**Task instructions:** What you need to do is retype every entry exactly as written.

--- Data extracts ---

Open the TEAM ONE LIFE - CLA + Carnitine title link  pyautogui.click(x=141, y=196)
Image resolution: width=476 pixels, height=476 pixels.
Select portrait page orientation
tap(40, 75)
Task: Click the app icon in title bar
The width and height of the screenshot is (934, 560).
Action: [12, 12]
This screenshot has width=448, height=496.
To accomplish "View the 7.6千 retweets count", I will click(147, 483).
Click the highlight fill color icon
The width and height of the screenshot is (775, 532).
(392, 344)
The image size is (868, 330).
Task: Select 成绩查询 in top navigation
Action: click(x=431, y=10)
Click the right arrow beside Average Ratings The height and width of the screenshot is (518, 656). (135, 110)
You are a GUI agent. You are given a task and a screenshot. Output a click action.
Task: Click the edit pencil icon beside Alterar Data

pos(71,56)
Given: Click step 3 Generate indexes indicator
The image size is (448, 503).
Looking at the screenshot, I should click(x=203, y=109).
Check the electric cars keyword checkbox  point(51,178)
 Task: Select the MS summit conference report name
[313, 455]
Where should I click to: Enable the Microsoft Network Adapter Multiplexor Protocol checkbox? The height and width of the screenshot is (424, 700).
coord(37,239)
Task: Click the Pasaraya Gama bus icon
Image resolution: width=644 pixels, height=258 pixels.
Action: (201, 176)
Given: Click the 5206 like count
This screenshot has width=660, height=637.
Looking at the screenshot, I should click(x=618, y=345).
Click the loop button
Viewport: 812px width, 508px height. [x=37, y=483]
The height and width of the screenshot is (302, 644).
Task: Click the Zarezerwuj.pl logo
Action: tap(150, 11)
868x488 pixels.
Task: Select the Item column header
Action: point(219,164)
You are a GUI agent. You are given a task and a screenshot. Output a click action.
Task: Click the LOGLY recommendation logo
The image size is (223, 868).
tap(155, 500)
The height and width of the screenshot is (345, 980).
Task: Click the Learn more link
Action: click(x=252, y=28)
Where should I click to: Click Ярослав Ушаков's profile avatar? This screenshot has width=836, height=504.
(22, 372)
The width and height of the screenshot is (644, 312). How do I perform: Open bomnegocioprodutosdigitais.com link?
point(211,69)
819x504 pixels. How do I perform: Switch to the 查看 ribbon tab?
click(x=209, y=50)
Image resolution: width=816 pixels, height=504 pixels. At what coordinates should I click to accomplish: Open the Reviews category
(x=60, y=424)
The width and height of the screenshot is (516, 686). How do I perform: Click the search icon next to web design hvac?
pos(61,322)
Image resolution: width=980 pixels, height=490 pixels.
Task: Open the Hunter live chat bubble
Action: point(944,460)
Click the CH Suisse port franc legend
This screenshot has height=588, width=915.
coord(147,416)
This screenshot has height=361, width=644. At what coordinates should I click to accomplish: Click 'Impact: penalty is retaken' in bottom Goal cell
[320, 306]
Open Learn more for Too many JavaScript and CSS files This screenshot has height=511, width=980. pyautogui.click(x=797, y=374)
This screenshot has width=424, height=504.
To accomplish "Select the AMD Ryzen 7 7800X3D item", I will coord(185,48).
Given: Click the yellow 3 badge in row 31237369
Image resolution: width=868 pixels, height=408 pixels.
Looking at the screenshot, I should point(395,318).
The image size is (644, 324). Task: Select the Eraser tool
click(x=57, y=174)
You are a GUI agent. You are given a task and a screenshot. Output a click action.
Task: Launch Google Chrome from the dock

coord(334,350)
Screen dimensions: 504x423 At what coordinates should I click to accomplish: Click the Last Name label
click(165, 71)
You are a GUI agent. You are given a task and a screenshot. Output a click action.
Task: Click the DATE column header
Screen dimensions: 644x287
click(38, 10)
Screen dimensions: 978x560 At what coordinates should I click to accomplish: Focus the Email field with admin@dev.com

---

**Completed task:**
Open the TEAM ONE LIFE - CLA + Carnitine title link  pyautogui.click(x=141, y=196)
Image resolution: width=476 pixels, height=476 pixels.
Select portrait page orientation
tap(40, 75)
Task: Click the app icon in title bar
The width and height of the screenshot is (934, 560).
Action: [12, 12]
This screenshot has width=448, height=496.
To accomplish "View the 7.6千 retweets count", I will click(147, 483).
Click the highlight fill color icon
The width and height of the screenshot is (775, 532).
(392, 344)
The image size is (868, 330).
Task: Select 成绩查询 in top navigation
Action: click(x=431, y=10)
Click the right arrow beside Average Ratings The height and width of the screenshot is (518, 656). (135, 110)
You are a GUI agent. You are given a task and a screenshot. Output a click action.
Task: Click the edit pencil icon beside Alterar Data

pos(71,56)
Given: Click step 3 Generate indexes indicator
The image size is (448, 503).
Looking at the screenshot, I should click(x=203, y=109).
Check the electric cars keyword checkbox  point(51,178)
 Task: Select the MS summit conference report name
[313, 455]
Where should I click to: Enable the Microsoft Network Adapter Multiplexor Protocol checkbox? The height and width of the screenshot is (424, 700).
coord(37,239)
Task: Click the Pasaraya Gama bus icon
Image resolution: width=644 pixels, height=258 pixels.
Action: (201, 176)
Given: Click the 5206 like count
This screenshot has width=660, height=637.
Looking at the screenshot, I should click(x=618, y=345).
Click the loop button
Viewport: 812px width, 508px height. [x=37, y=483]
The height and width of the screenshot is (302, 644).
Task: Click the Zarezerwuj.pl logo
Action: tap(150, 11)
868x488 pixels.
Task: Select the Item column header
Action: point(219,164)
You are a GUI agent. You are given a task and a screenshot. Output a click action.
Task: Click the LOGLY recommendation logo
The image size is (223, 868).
tap(155, 500)
The height and width of the screenshot is (345, 980).
Task: Click the Learn more link
Action: click(x=252, y=28)
Where should I click to: Click Ярослав Ушаков's profile avatar? This screenshot has width=836, height=504.
(22, 372)
The width and height of the screenshot is (644, 312). How do I perform: Open bomnegocioprodutosdigitais.com link?
point(211,69)
819x504 pixels. How do I perform: Switch to the 查看 ribbon tab?
click(x=209, y=50)
Image resolution: width=816 pixels, height=504 pixels. At what coordinates should I click to accomplish: Open the Reviews category
(x=60, y=424)
The width and height of the screenshot is (516, 686). How do I perform: Click the search icon next to web design hvac?
pos(61,322)
Image resolution: width=980 pixels, height=490 pixels.
Task: Open the Hunter live chat bubble
Action: point(944,460)
Click the CH Suisse port franc legend
This screenshot has height=588, width=915.
coord(147,416)
This screenshot has height=361, width=644. At what coordinates should I click to accomplish: Click 'Impact: penalty is retaken' in bottom Goal cell
[320, 306]
Open Learn more for Too many JavaScript and CSS files This screenshot has height=511, width=980. pyautogui.click(x=797, y=374)
This screenshot has width=424, height=504.
To accomplish "Select the AMD Ryzen 7 7800X3D item", I will coord(185,48).
Given: Click the yellow 3 badge in row 31237369
Image resolution: width=868 pixels, height=408 pixels.
Looking at the screenshot, I should point(395,318).
The image size is (644, 324). Task: Select the Eraser tool
click(x=57, y=174)
You are a GUI agent. You are given a task and a screenshot. Output a click action.
Task: Launch Google Chrome from the dock

coord(334,350)
Screen dimensions: 504x423 At what coordinates should I click to accomplish: Click the Last Name label
click(165, 71)
You are a GUI agent. You are given a task and a screenshot. Output a click action.
Task: Click the DATE column header
Screen dimensions: 644x287
click(38, 10)
Screen dimensions: 978x560 At what coordinates should I click to accomplish: Focus the Email field with admin@dev.com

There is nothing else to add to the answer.